Updated Monday, Dec. 30, 2013 | 12:47 p.m.

Earthquake

The U.S. Geological Survey reported a 2.9-magnitude earthquake at 5:38 a.m. today near Boulder City.

The quake was centered about 4.3 miles southeast of Boulder City and about 14 miles southeast of Henderson.

There were no injuries or damage reported, Boulder City Police Chief Bill Conger said.

The quake was first reported as a magnitude 2.8 but was later upgraded.

Kristin Stevens of Boulder City said she was at the Anytime Fitness gym on Buchanan Boulevard when the earthquake hit.

“It was sudden,” she said. “Everything rumbled and started shaking...Nothing crazy. Nothing was falling or anything like that.”

She said everyone at the gym felt the rumbling and that Facebook started “blowing up” with people asking if their friends felt the quake.

Stevens, who grew up in Boulder City, said it’s not the first time she’s felt an earthquake there. She recalled a quake in the late 1980s that rattled her parents’ house so hard that her father ordered everyone out.

Ken Smith, associate director of the Nevada Seismological Laboratory at the University of Nevada, Reno, said earthquakes are common near Boulder City, but many are so small they go unnoticed.

“It’s not an unusual place to see earthquakes,” Smith said. “Unfortunately, we don’t have a good enough network of sensors down there to see the smaller activity.”

Although the 2.9-magnitude quake was felt throughout Boulder City, Smith said, he hadn’t received any reports that it was felt in Las Vegas.

There have been no aftershocks observed, Smith said.
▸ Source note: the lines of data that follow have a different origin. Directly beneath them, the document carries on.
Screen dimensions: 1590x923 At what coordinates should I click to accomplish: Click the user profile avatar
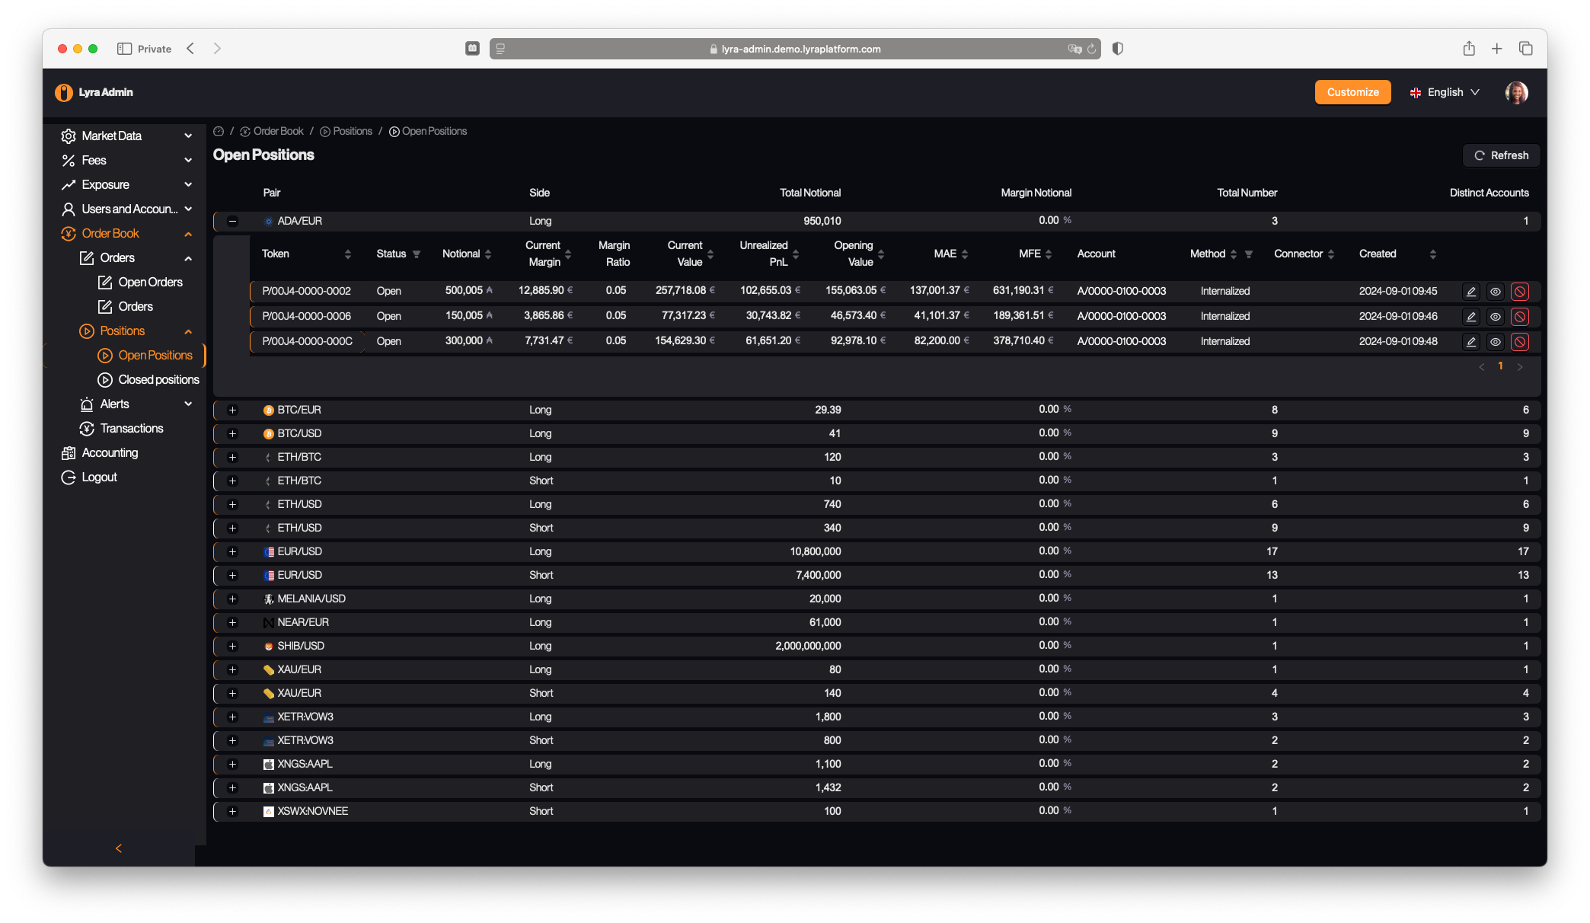1516,92
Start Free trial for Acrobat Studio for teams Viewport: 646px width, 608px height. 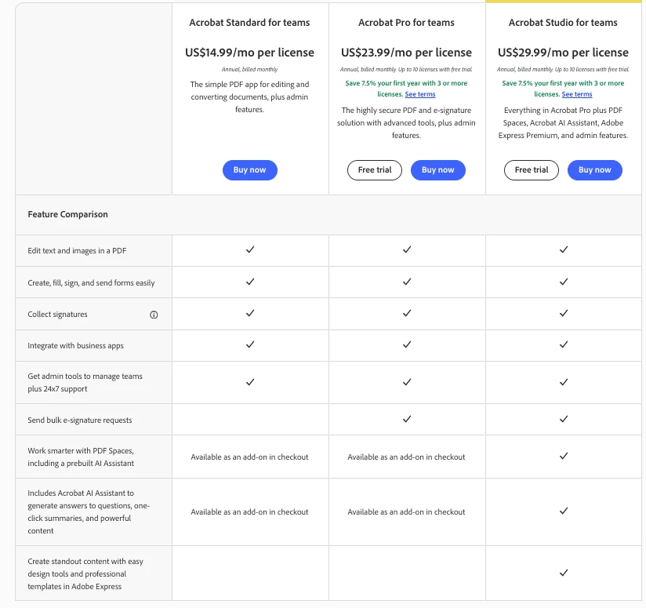tap(532, 169)
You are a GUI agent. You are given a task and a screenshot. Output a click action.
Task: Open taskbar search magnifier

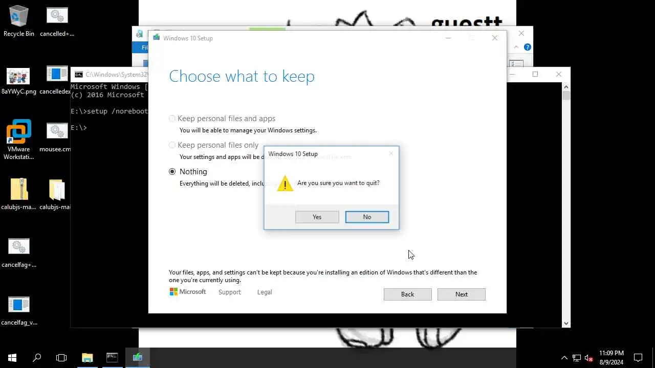pos(37,358)
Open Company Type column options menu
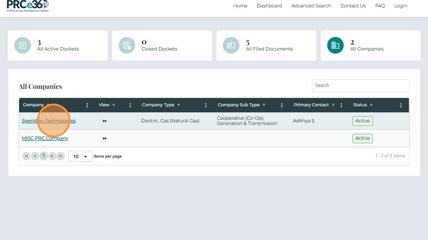 click(x=206, y=105)
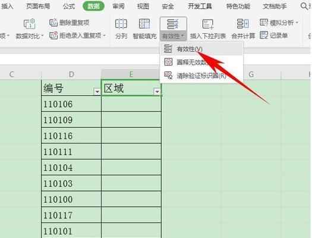This screenshot has height=238, width=312.
Task: Open the 有效性 ribbon dropdown button
Action: (173, 36)
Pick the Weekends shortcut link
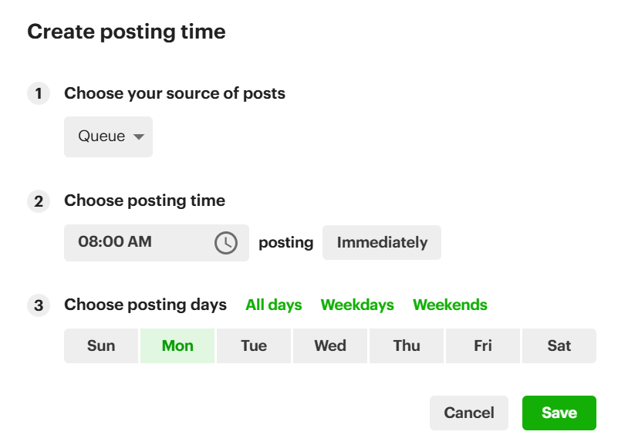The width and height of the screenshot is (618, 445). tap(450, 305)
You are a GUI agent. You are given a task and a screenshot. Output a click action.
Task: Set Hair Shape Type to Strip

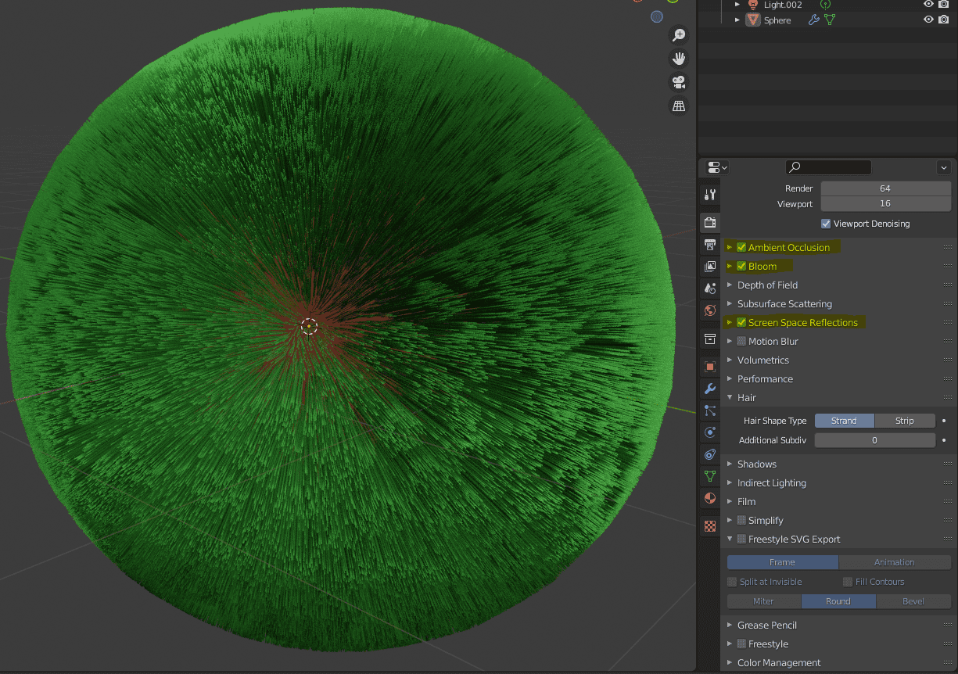click(x=904, y=421)
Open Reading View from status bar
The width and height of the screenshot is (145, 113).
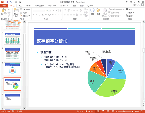click(108, 111)
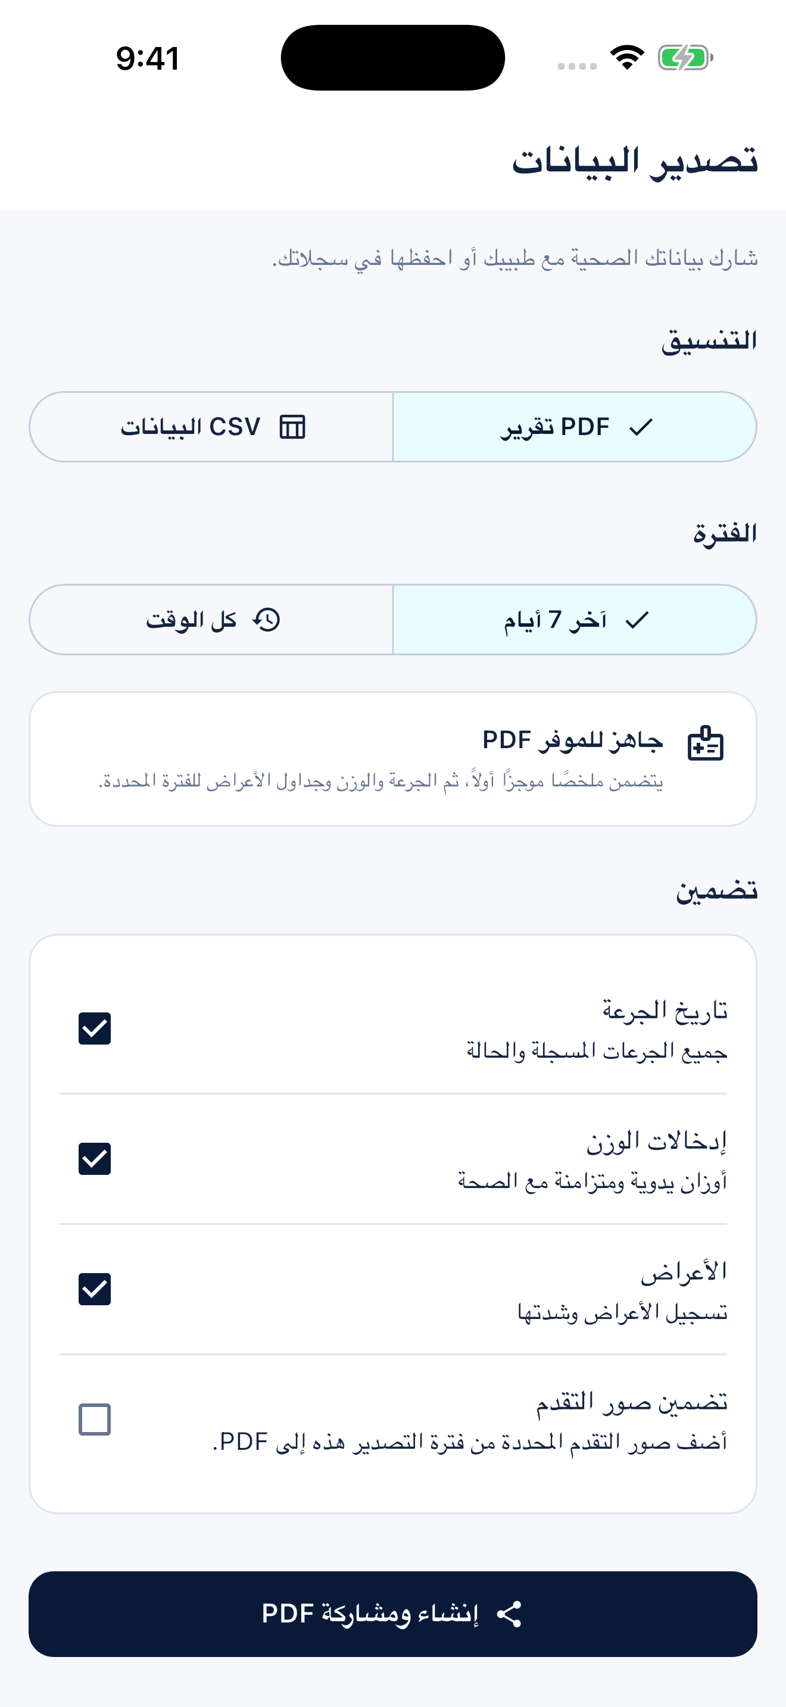Viewport: 786px width, 1707px height.
Task: Click the medical report icon in provider card
Action: [x=705, y=743]
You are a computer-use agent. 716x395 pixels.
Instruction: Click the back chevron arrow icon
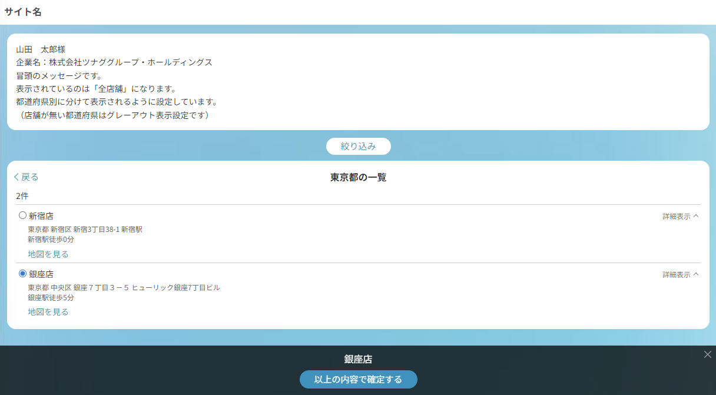pyautogui.click(x=16, y=177)
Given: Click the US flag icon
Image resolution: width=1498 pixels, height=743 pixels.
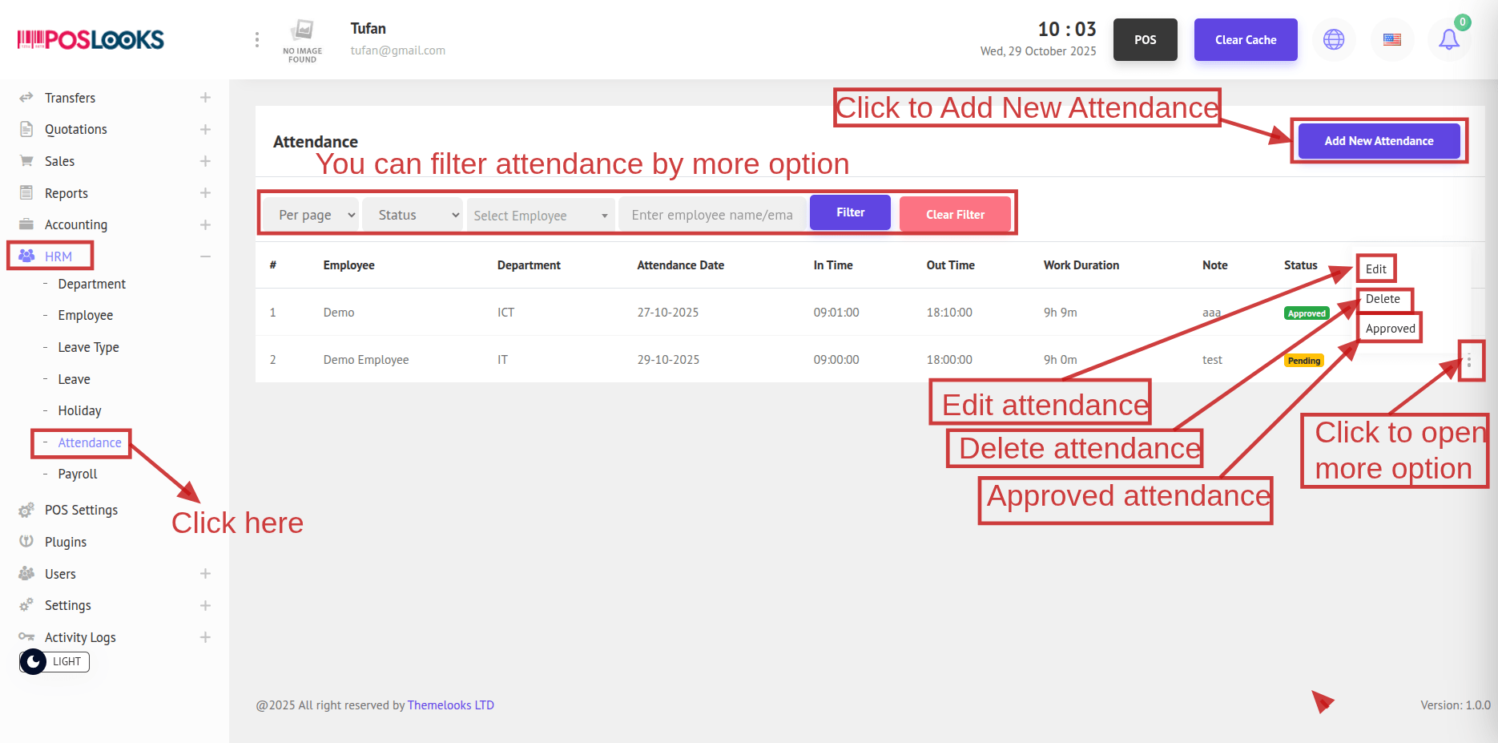Looking at the screenshot, I should 1392,39.
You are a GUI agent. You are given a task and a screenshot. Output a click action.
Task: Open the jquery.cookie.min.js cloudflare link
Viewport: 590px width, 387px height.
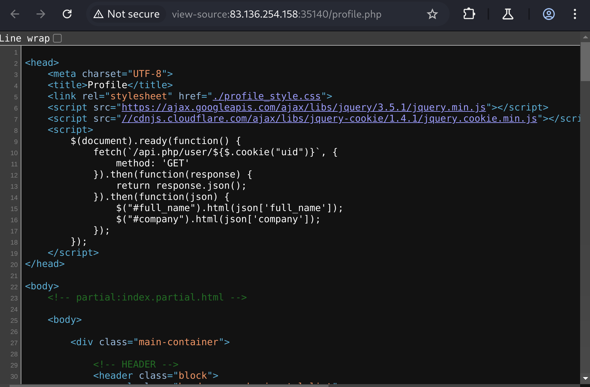coord(329,118)
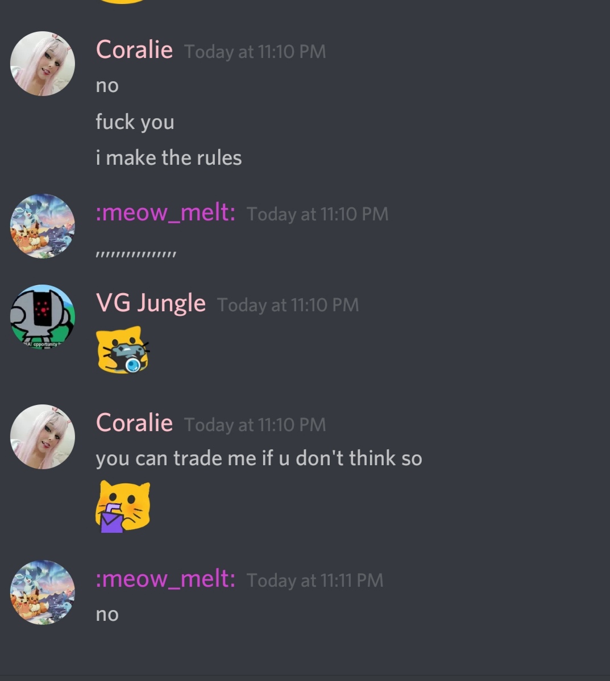Click the 'i make the rules' message
610x681 pixels.
click(169, 158)
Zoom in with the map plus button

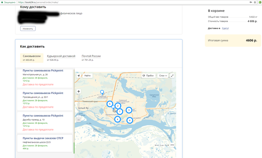[x=79, y=91]
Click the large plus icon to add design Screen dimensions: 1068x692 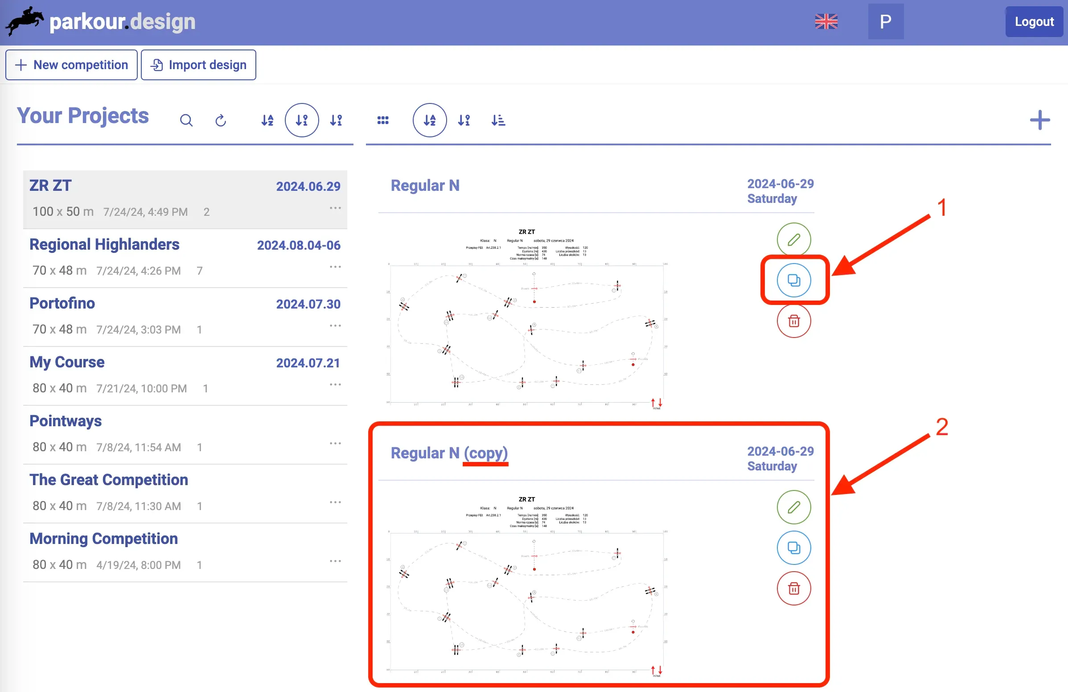(x=1039, y=120)
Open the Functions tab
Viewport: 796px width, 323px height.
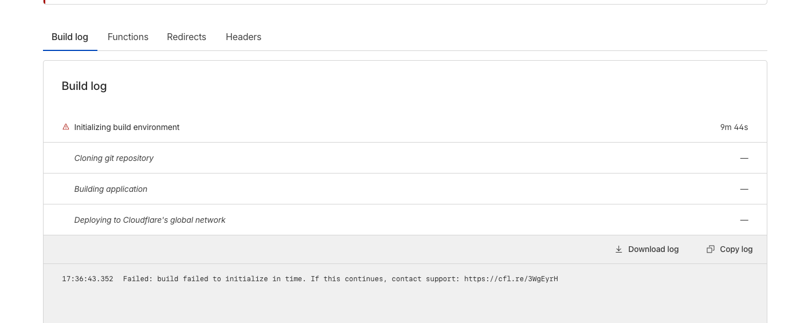[128, 37]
“It’s always a possibility, yet just as unlikely, that this event may be a foreshock to a larger event that may occur near the same location, and citizens in Las Vegas region area should be aware of the possibility for ground shaking from additional earthquakes,” Smith said. “Due to our unique geologic environment, significant earthquakes can occur anywhere and at any time in Nevada.”

Fault lines run throughout the area, including under Lake Mead, Smith said, but it’s unclear whether today’s earthquake was centered over a particular fault.

“We’re impacted by the whole California plate boundary system,” Smith said. “It’s really driven by the tectonic process along the plate boundary.”

Nevada is the third most seismically active state in the country — behind California and Alaska — but most of the activity is concentrated in two regions: along the state’s western edge near the Sierra Mountains in an area called Walker Lane and in the basins and ranges that occupy Central Nevada.

The largest recorded earthquake in Nevada was a magnitude 7.1 quake measured Oct. 2, 1915, and centered in a largely uninhabited area in the north-central part of the state. The quake damaged several towns, including Winnemucca, Battle Mountain and Lovelock.